Newest Tip from one of our Readers:

Don't trust airline employees to safely get your LO to the gate at the airport. I tried that last time and while they got him to the gate; they just left him there. The gate changed and luckily someone saw he was confused and helped him. Otherwise??? I had even told the person taking him to the gate that he had Alzheimers and to stay with him. Then, no one to meet him at gate like they were supposed to.

See below for the physician’s travel letter. This one mentions “Aphasia”, but your physician can, of course, make it specific to your spouse:

Department of Neurology
Phipps 126 Neurology,
600 North Wolfe Street
Baltimore, MD 21287
(410) 614-2381, (410) 614-2379
(410) 1614-9807 FAX
April 22, 2008
To Whom It May Concern:
Mrs. “Jones” is under my professional care in the Neurology Department of Johns Hopkins Hospital.
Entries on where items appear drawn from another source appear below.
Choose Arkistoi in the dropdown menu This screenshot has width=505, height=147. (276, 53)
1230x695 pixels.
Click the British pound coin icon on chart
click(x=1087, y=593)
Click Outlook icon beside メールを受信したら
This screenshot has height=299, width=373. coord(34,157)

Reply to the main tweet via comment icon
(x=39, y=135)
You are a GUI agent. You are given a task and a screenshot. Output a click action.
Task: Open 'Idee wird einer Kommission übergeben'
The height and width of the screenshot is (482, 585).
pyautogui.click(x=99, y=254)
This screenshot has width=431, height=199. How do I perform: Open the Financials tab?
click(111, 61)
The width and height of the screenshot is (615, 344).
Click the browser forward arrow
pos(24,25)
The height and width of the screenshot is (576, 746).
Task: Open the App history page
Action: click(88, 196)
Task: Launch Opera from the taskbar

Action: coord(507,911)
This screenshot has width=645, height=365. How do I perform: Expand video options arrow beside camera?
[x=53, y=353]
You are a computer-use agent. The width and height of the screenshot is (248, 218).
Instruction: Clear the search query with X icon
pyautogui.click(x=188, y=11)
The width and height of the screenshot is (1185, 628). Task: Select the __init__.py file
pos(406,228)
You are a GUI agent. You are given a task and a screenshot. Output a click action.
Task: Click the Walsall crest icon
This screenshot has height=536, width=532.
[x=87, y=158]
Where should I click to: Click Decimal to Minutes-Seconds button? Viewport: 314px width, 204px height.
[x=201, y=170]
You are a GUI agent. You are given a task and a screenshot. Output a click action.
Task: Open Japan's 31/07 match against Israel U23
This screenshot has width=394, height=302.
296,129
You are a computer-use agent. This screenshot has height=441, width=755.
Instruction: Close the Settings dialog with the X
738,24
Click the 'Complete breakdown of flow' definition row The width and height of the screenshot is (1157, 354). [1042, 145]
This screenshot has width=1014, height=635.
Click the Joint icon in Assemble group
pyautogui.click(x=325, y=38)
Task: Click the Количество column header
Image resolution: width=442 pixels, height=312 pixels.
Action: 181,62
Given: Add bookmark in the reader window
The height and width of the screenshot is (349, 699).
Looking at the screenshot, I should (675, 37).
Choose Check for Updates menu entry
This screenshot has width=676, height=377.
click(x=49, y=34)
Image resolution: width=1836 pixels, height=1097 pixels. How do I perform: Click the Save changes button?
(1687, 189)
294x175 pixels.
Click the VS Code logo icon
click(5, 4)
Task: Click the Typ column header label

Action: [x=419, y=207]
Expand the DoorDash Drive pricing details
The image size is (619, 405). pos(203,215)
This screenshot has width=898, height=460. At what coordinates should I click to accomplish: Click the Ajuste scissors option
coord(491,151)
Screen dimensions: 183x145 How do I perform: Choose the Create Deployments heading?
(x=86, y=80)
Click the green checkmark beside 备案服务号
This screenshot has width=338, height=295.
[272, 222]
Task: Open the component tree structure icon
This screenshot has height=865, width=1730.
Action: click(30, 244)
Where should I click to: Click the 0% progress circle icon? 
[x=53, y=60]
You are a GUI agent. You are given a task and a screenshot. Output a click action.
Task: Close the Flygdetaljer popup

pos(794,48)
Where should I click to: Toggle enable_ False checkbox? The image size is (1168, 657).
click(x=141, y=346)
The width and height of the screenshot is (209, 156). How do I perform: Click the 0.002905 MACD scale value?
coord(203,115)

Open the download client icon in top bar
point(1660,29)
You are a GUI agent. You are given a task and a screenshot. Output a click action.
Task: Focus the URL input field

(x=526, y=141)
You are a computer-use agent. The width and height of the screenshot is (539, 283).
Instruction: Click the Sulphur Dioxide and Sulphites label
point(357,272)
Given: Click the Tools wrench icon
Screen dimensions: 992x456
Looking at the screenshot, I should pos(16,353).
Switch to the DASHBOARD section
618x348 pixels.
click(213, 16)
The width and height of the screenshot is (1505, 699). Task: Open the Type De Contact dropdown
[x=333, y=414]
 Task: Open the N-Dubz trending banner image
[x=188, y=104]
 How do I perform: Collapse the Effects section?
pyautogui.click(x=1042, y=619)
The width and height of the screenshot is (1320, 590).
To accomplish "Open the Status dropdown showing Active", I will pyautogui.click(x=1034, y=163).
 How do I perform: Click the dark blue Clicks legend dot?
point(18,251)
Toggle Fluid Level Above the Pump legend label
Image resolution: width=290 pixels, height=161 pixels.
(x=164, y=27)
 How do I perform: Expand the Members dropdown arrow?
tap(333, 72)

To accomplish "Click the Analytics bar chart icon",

She has been diagnosed with Primary Progressive Aphasia. Due to this dementia, she has considerable difficulty expressing herself and may not be able to understand and follow directions. She may become confused in unfamiliar situations. She functions well with the assistance of her husband, “John Jones”. It is important that they not be separated as she depends upon him for direction and guidance.
Any special consideration that can be extended such as pre-boarding or understanding during the screening process will be helpful.